EXERCISE BRIEF -> Could you reproduce every record below exactly as it stands?

MATERIAL SUPPLIED ->
┄┄┄┄┄┄

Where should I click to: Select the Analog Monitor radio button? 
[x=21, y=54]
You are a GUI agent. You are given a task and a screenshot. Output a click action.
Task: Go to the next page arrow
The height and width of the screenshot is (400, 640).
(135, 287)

┄┄┄┄┄┄

RESULT BELOW ->
Where should I click to: Select the Analog Monitor radio button? 
[x=21, y=54]
You are a GUI agent. You are given a task and a screenshot. Output a click action.
Task: Go to the next page arrow
The height and width of the screenshot is (400, 640).
(135, 287)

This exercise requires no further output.